### GOAL OF THE EXERCISE:
Repeat the records below verbatim and include no pictures.

......

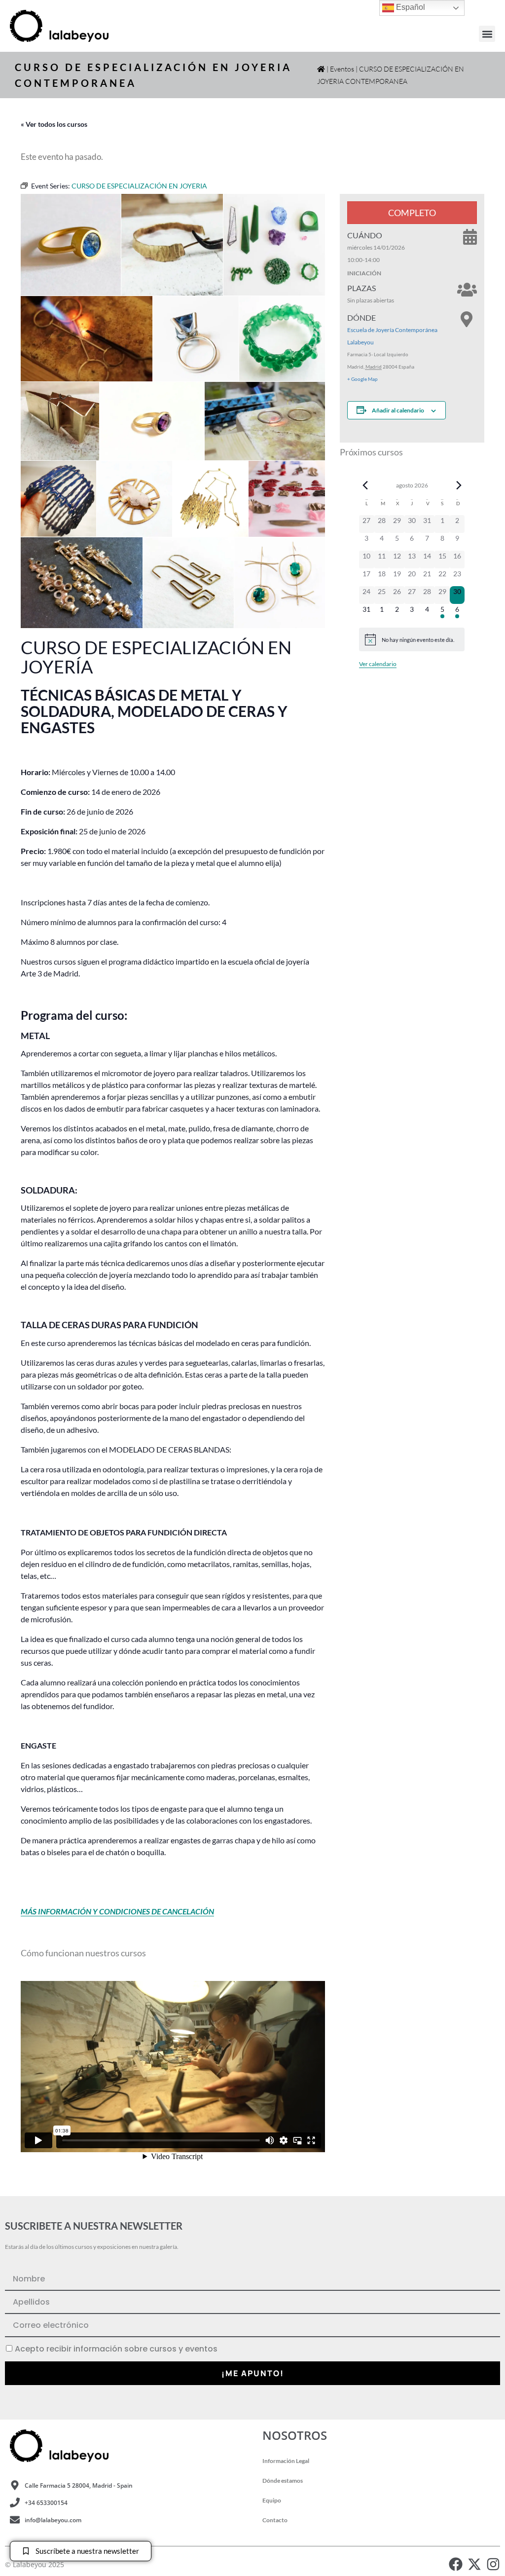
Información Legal (285, 2460)
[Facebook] (456, 2564)
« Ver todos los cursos (54, 124)
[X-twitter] (474, 2564)
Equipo (271, 2500)
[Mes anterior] (365, 485)
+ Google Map (362, 379)
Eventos (342, 69)
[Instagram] (493, 2564)
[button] (487, 34)
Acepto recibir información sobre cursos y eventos (116, 2349)
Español (409, 7)
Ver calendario (378, 664)
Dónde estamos (282, 2480)
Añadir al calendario (398, 410)
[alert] (412, 639)
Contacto (275, 2520)
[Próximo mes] (459, 485)
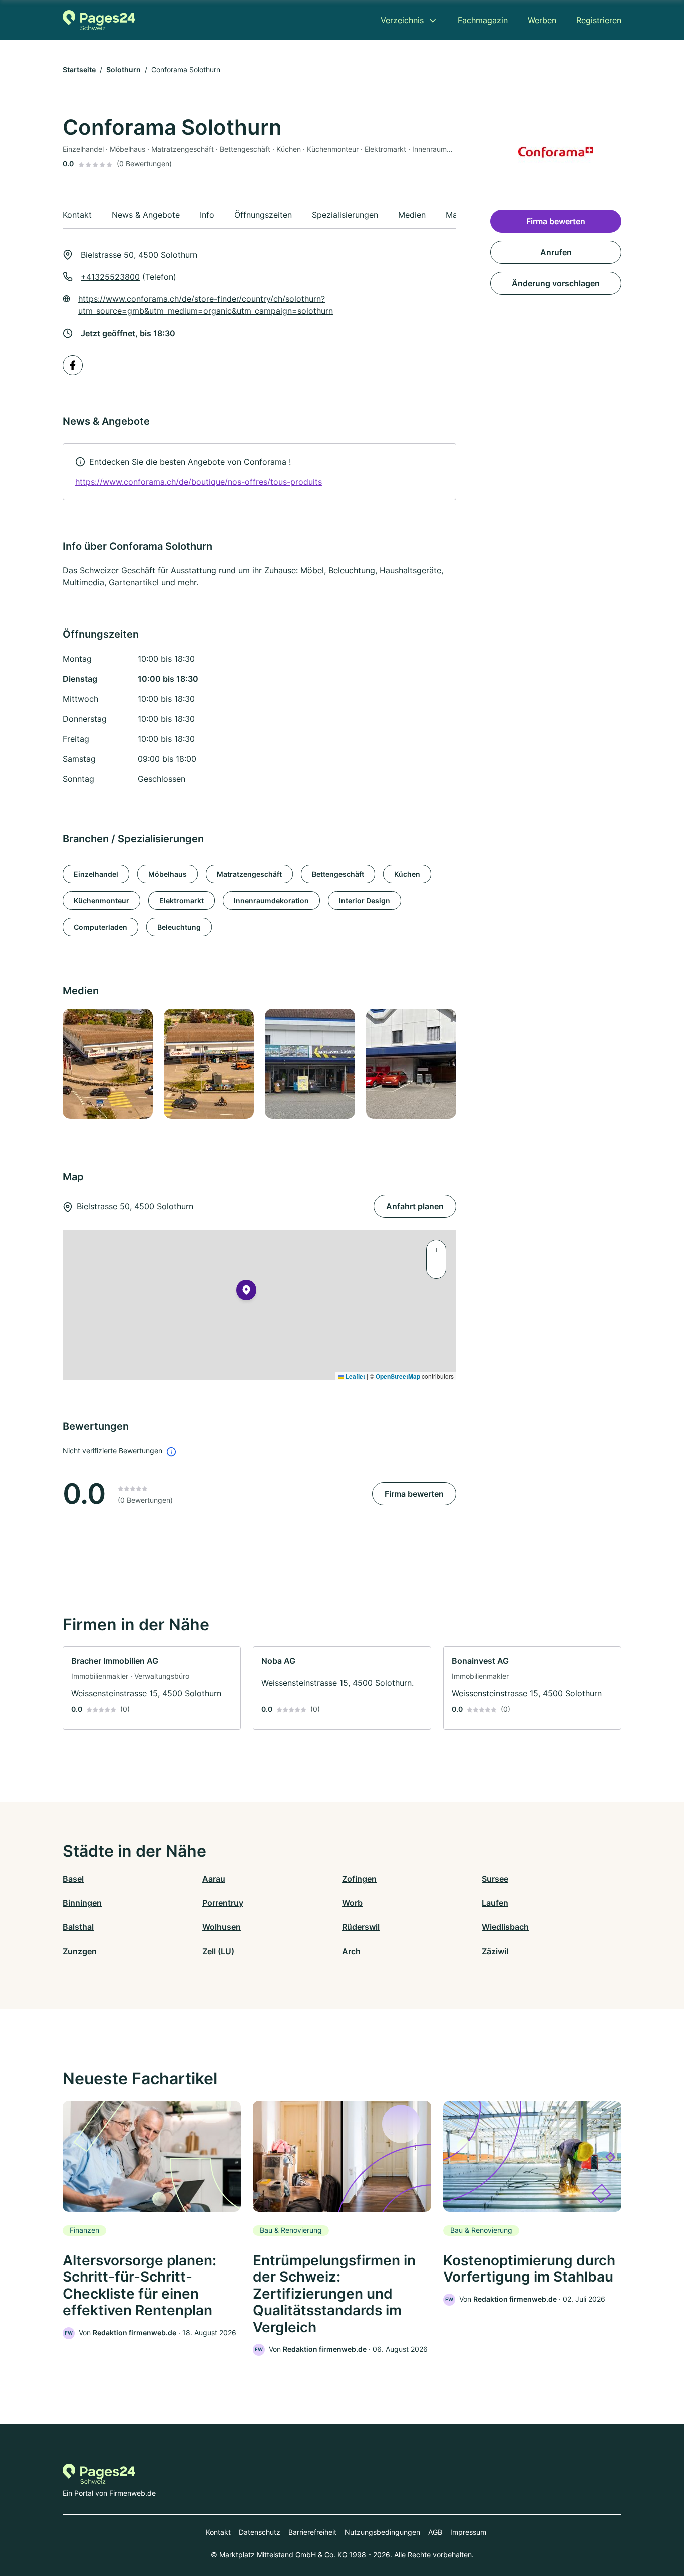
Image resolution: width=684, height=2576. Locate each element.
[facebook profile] (73, 365)
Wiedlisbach (505, 1927)
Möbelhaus (167, 874)
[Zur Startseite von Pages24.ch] (99, 20)
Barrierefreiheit (312, 2532)
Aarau (213, 1879)
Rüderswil (361, 1927)
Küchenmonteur (101, 900)
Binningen (82, 1903)
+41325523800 (110, 277)
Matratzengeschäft (249, 874)
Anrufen (556, 252)
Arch (351, 1951)
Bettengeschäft (338, 874)
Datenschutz (259, 2532)
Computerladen (100, 927)
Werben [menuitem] (542, 20)
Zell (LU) (218, 1951)
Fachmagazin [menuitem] (483, 20)
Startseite (79, 69)
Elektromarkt (181, 900)
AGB (435, 2532)
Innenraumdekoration (271, 900)
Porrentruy (222, 1903)
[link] (259, 471)
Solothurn (123, 69)
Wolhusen (221, 1927)
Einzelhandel (96, 874)
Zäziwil (495, 1951)
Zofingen (359, 1879)
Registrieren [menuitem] (598, 20)
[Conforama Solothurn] (107, 1064)
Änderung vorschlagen (556, 283)
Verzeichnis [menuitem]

......

### EXERCISE ANSWER:
Información Legal (285, 2460)
[Facebook] (456, 2564)
« Ver todos los cursos (54, 124)
[X-twitter] (474, 2564)
Equipo (271, 2500)
[Mes anterior] (365, 485)
+ Google Map (362, 379)
Eventos (342, 69)
[Instagram] (493, 2564)
[button] (487, 34)
Acepto recibir información sobre cursos y eventos (116, 2349)
Español (409, 7)
Ver calendario (378, 664)
Dónde estamos (282, 2480)
Añadir al calendario (398, 410)
[alert] (412, 639)
Contacto (275, 2520)
[Próximo mes] (459, 485)
Image resolution: width=684, height=2576. Locate each element.
[facebook profile] (73, 365)
Wiedlisbach (505, 1927)
Möbelhaus (167, 874)
[Zur Startseite von Pages24.ch] (99, 20)
Barrierefreiheit (312, 2532)
Aarau (213, 1879)
Rüderswil (361, 1927)
Küchenmonteur (101, 900)
Binningen (82, 1903)
+41325523800 (110, 277)
Matratzengeschäft (249, 874)
Anrufen (556, 252)
Arch (351, 1951)
Bettengeschäft (338, 874)
Datenschutz (259, 2532)
Computerladen (100, 927)
Werben [menuitem] (542, 20)
Zell (LU) (218, 1951)
Fachmagazin [menuitem] (483, 20)
Startseite (79, 69)
Elektromarkt (181, 900)
AGB (435, 2532)
Innenraumdekoration (271, 900)
Porrentruy (222, 1903)
[link] (259, 471)
Solothurn (123, 69)
Wolhusen (221, 1927)
Einzelhandel (96, 874)
Zäziwil (495, 1951)
Zofingen (359, 1879)
Registrieren [menuitem] (598, 20)
[Conforama Solothurn] (107, 1064)
Änderung vorschlagen (556, 283)
Verzeichnis [menuitem]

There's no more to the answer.